--- PAGE EXTRACT ---
Project 11.3: Aggregation Tables

Description: Create and maintain aggregate tables

-- Daily sales aggregates
CREATE TABLE agg_daily_sales (
    date_key INT,
    product_category VARCHAR(50),
    region VARCHAR(50),
    total_quantity INT,
    total_revenue DECIMAL(12, 2),
    total_cost DECIMAL(12, 2),
    total_profit DECIMAL(12, 2),
    order_count INT,
    customer_count INT,
    PRIMARY KEY (date_key, product_category, region)

--- PROBLEM 1 ---
In the aggregation tables project, which columns form the primary key of agg_daily_sales?
--- PROBLEM 2 ---
Pick up the aggregation tables project right after its last line and write what comes next.

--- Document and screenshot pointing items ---
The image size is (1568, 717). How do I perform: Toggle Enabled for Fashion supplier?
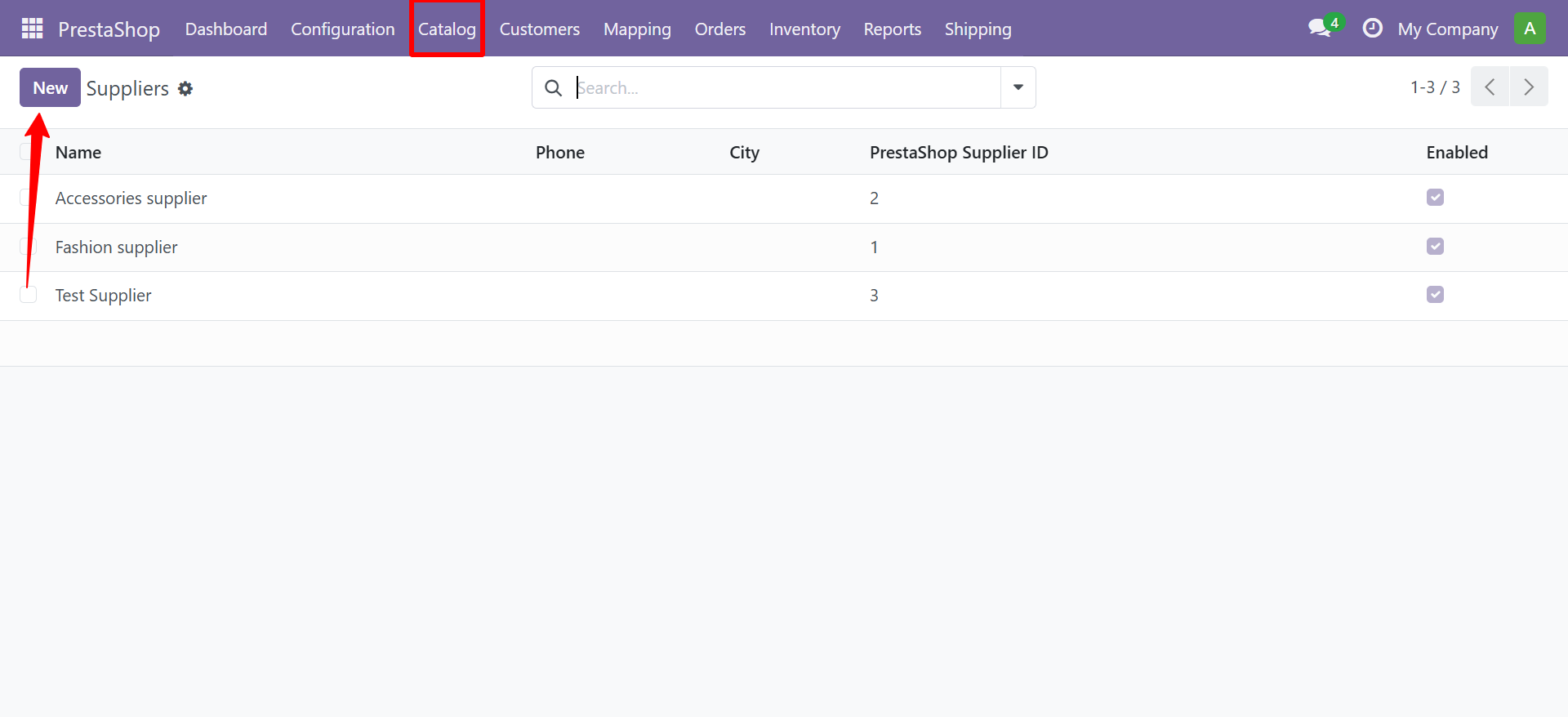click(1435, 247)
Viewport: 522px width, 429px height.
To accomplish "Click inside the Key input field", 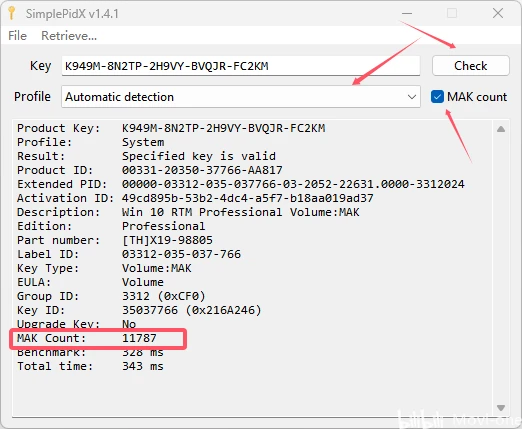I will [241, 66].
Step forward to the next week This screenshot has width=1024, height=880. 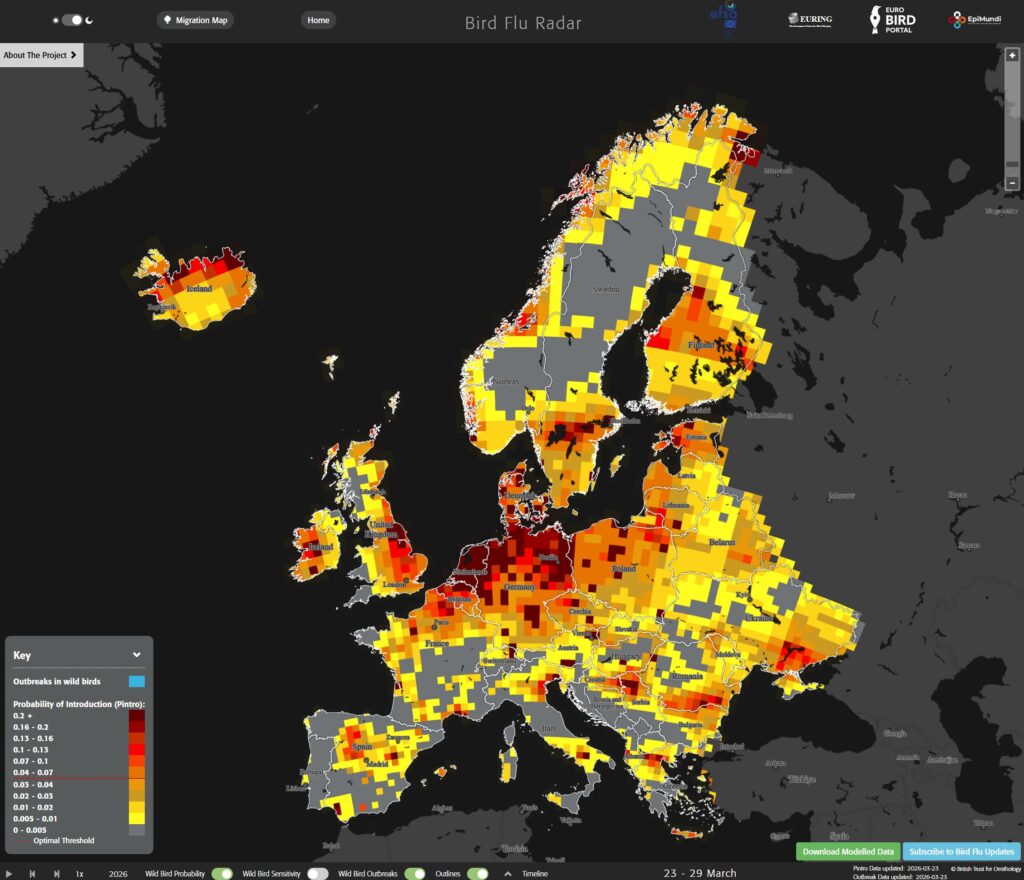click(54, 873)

--- RIGHT ANSWER 1 ---
date_key, product_category, and region.

--- RIGHT ANSWER 2 ---
);

-- Populate aggregates
INSERT INTO agg_daily_sales
SELECT 
    dd.date_key,
    dp.category,
    dst.region,
    SUM(fs.quantity) AS total_quantity,
    SUM(fs.total_amount) AS total_revenue,
    SUM(fs.cost_amount) AS total_cost,
    SUM(fs.profit_amount) AS total_profit,
    COUNT(DISTINCT fs.sales_key) AS order_count,
    COUNT(DISTINCT fs.customer_key) AS customer_count
FROM fact_sales fs
JOIN dim_date dd ON fs.date_key = dd.date_key
JOIN dim_product dp ON fs.product_key = dp.product_key
JOIN dim_store dst ON fs.store_key = dst.store_key
GROUP BY dd.date_key, dp.category, dst.region;

-- Incremental update (add new day's data)
CREATE OR REPLACE FUNCTION update_daily_aggregates(p_date DATE)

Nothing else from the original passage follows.